» **What the exercise asks**: Each record must appear in the answer exactly as it does in the data.

» **Data provided**:

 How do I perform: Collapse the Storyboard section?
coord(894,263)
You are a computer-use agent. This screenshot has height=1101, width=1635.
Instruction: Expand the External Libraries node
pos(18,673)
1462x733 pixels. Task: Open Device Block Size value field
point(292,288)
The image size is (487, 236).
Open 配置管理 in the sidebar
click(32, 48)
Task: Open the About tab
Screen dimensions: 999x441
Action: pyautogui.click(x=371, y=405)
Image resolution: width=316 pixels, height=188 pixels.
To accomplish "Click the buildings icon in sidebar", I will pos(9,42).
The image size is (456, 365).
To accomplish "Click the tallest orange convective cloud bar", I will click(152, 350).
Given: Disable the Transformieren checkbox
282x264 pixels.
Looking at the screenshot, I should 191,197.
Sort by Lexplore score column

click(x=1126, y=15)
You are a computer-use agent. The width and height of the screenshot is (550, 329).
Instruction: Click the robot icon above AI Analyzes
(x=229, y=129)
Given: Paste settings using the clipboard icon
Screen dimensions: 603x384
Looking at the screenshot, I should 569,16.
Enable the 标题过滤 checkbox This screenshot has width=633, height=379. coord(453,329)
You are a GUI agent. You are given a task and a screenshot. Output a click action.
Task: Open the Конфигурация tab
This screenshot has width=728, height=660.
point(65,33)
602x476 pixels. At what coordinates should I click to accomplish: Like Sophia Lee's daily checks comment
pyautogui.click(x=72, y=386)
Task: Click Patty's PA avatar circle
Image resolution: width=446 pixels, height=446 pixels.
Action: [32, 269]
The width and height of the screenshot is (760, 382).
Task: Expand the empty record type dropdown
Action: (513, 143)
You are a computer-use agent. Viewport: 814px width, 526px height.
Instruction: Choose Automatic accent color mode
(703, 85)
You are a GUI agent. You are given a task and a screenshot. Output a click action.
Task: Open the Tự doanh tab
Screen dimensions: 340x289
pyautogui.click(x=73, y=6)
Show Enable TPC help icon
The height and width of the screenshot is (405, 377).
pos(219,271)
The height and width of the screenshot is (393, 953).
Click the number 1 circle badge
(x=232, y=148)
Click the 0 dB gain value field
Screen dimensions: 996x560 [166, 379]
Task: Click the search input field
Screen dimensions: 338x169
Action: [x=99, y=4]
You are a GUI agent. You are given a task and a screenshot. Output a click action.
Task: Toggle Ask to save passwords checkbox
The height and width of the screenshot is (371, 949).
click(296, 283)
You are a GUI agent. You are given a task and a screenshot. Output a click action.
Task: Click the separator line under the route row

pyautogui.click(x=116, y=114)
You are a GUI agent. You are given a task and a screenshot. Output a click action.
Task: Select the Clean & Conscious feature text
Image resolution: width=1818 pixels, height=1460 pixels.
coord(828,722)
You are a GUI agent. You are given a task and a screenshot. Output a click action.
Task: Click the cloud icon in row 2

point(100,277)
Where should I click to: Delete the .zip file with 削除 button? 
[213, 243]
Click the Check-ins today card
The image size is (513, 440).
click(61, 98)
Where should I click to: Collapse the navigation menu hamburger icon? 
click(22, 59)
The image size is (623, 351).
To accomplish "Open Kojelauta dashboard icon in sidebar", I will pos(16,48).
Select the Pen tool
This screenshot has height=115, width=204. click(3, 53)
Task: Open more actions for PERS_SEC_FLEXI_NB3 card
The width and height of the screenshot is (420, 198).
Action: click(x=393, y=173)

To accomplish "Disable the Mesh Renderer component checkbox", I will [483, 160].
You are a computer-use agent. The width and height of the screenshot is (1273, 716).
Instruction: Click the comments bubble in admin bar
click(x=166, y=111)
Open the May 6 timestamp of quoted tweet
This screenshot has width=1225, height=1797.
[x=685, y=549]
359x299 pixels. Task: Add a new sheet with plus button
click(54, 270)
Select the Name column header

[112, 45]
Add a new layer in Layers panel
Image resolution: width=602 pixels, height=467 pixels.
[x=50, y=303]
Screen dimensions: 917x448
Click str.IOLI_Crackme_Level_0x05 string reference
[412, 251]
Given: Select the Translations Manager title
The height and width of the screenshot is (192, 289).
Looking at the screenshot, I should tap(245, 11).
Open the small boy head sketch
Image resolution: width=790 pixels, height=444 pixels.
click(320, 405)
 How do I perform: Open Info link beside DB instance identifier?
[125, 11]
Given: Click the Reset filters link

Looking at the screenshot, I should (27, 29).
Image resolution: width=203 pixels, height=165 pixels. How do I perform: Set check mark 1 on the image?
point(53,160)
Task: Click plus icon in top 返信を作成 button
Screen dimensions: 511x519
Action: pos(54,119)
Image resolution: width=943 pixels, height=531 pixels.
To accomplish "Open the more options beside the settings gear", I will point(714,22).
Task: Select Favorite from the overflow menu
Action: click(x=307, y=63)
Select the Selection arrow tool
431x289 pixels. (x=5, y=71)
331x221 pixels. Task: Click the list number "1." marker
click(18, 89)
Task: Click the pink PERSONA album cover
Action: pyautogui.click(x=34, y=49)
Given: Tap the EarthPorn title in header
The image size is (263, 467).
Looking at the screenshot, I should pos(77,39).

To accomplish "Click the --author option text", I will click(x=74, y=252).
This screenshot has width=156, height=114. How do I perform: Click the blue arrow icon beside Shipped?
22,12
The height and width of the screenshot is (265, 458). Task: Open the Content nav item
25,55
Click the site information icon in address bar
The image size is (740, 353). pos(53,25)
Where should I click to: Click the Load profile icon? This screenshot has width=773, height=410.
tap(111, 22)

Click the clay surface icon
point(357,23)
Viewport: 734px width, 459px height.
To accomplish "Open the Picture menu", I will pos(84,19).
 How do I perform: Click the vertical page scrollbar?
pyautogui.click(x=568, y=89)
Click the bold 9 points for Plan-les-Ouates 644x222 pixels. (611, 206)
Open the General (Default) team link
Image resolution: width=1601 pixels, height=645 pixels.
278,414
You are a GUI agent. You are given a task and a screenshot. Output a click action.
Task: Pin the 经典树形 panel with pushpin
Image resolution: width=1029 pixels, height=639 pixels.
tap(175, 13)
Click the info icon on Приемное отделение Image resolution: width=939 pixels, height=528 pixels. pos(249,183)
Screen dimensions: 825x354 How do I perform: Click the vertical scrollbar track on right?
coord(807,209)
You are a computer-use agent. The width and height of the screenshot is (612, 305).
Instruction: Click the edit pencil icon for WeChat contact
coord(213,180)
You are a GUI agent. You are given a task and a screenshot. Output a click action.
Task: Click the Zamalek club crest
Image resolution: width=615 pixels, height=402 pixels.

» **Response area**:
 How do I perform: Collapse the Storyboard section?
coord(894,263)
You are a computer-use agent. This screenshot has height=1101, width=1635.
Instruction: Expand the External Libraries node
pos(18,673)
1462x733 pixels. Task: Open Device Block Size value field
point(292,288)
The image size is (487, 236).
Open 配置管理 in the sidebar
click(32, 48)
Task: Open the About tab
Screen dimensions: 999x441
Action: pyautogui.click(x=371, y=405)
Image resolution: width=316 pixels, height=188 pixels.
To accomplish "Click the buildings icon in sidebar", I will pos(9,42).
The image size is (456, 365).
To accomplish "Click the tallest orange convective cloud bar", I will click(152, 350).
Given: Disable the Transformieren checkbox
282x264 pixels.
Looking at the screenshot, I should 191,197.
Sort by Lexplore score column

click(x=1126, y=15)
You are a computer-use agent. The width and height of the screenshot is (550, 329).
Instruction: Click the robot icon above AI Analyzes
(x=229, y=129)
Given: Paste settings using the clipboard icon
Screen dimensions: 603x384
Looking at the screenshot, I should 569,16.
Enable the 标题过滤 checkbox This screenshot has width=633, height=379. coord(453,329)
You are a GUI agent. You are given a task and a screenshot. Output a click action.
Task: Open the Конфигурация tab
This screenshot has width=728, height=660.
point(65,33)
602x476 pixels. At what coordinates should I click to accomplish: Like Sophia Lee's daily checks comment
pyautogui.click(x=72, y=386)
Task: Click Patty's PA avatar circle
Image resolution: width=446 pixels, height=446 pixels.
Action: [32, 269]
The width and height of the screenshot is (760, 382).
Task: Expand the empty record type dropdown
Action: (513, 143)
You are a computer-use agent. Viewport: 814px width, 526px height.
Instruction: Choose Automatic accent color mode
(703, 85)
You are a GUI agent. You are given a task and a screenshot. Output a click action.
Task: Open the Tự doanh tab
Screen dimensions: 340x289
pyautogui.click(x=73, y=6)
Show Enable TPC help icon
The height and width of the screenshot is (405, 377).
pos(219,271)
The height and width of the screenshot is (393, 953).
Click the number 1 circle badge
(x=232, y=148)
Click the 0 dB gain value field
Screen dimensions: 996x560 [166, 379]
Task: Click the search input field
Screen dimensions: 338x169
Action: [x=99, y=4]
You are a GUI agent. You are given a task and a screenshot. Output a click action.
Task: Toggle Ask to save passwords checkbox
The height and width of the screenshot is (371, 949).
click(296, 283)
You are a GUI agent. You are given a task and a screenshot. Output a click action.
Task: Click the separator line under the route row

pyautogui.click(x=116, y=114)
You are a GUI agent. You are given a task and a screenshot. Output a click action.
Task: Select the Clean & Conscious feature text
Image resolution: width=1818 pixels, height=1460 pixels.
coord(828,722)
You are a GUI agent. You are given a task and a screenshot. Output a click action.
Task: Click the cloud icon in row 2

point(100,277)
Where should I click to: Delete the .zip file with 削除 button? 
[213, 243]
Click the Check-ins today card
The image size is (513, 440).
click(61, 98)
Where should I click to: Collapse the navigation menu hamburger icon? 
click(22, 59)
The image size is (623, 351).
To accomplish "Open Kojelauta dashboard icon in sidebar", I will pos(16,48).
Select the Pen tool
This screenshot has height=115, width=204. click(3, 53)
Task: Open more actions for PERS_SEC_FLEXI_NB3 card
The width and height of the screenshot is (420, 198).
Action: click(x=393, y=173)

To accomplish "Disable the Mesh Renderer component checkbox", I will [483, 160].
You are a computer-use agent. The width and height of the screenshot is (1273, 716).
Instruction: Click the comments bubble in admin bar
click(x=166, y=111)
Open the May 6 timestamp of quoted tweet
This screenshot has width=1225, height=1797.
[x=685, y=549]
359x299 pixels. Task: Add a new sheet with plus button
click(54, 270)
Select the Name column header

[112, 45]
Add a new layer in Layers panel
Image resolution: width=602 pixels, height=467 pixels.
[x=50, y=303]
Screen dimensions: 917x448
Click str.IOLI_Crackme_Level_0x05 string reference
[412, 251]
Given: Select the Translations Manager title
The height and width of the screenshot is (192, 289).
Looking at the screenshot, I should tap(245, 11).
Open the small boy head sketch
Image resolution: width=790 pixels, height=444 pixels.
click(320, 405)
 How do I perform: Open Info link beside DB instance identifier?
[125, 11]
Given: Click the Reset filters link

Looking at the screenshot, I should (27, 29).
Image resolution: width=203 pixels, height=165 pixels. How do I perform: Set check mark 1 on the image?
point(53,160)
Task: Click plus icon in top 返信を作成 button
Screen dimensions: 511x519
Action: pos(54,119)
Image resolution: width=943 pixels, height=531 pixels.
To accomplish "Open the more options beside the settings gear", I will point(714,22).
Task: Select Favorite from the overflow menu
Action: click(x=307, y=63)
Select the Selection arrow tool
431x289 pixels. (x=5, y=71)
331x221 pixels. Task: Click the list number "1." marker
click(18, 89)
Task: Click the pink PERSONA album cover
Action: pyautogui.click(x=34, y=49)
Given: Tap the EarthPorn title in header
The image size is (263, 467).
Looking at the screenshot, I should pos(77,39).

To accomplish "Click the --author option text", I will click(x=74, y=252).
This screenshot has width=156, height=114. How do I perform: Click the blue arrow icon beside Shipped?
22,12
The height and width of the screenshot is (265, 458). Task: Open the Content nav item
25,55
Click the site information icon in address bar
The image size is (740, 353). pos(53,25)
Where should I click to: Click the Load profile icon? This screenshot has width=773, height=410.
tap(111, 22)

Click the clay surface icon
point(357,23)
Viewport: 734px width, 459px height.
To accomplish "Open the Picture menu", I will pos(84,19).
 How do I perform: Click the vertical page scrollbar?
pyautogui.click(x=568, y=89)
Click the bold 9 points for Plan-les-Ouates 644x222 pixels. (611, 206)
Open the General (Default) team link
Image resolution: width=1601 pixels, height=645 pixels.
278,414
You are a GUI agent. You are given a task and a screenshot. Output a click action.
Task: Pin the 经典树形 panel with pushpin
Image resolution: width=1029 pixels, height=639 pixels.
tap(175, 13)
Click the info icon on Приемное отделение Image resolution: width=939 pixels, height=528 pixels. pos(249,183)
Screen dimensions: 825x354 How do I perform: Click the vertical scrollbar track on right?
coord(807,209)
You are a computer-use agent. The width and height of the screenshot is (612, 305).
Instruction: Click the edit pencil icon for WeChat contact
coord(213,180)
You are a GUI agent. You are given a task and a screenshot. Output a click action.
Task: Click the Zamalek club crest
Image resolution: width=615 pixels, height=402 pixels.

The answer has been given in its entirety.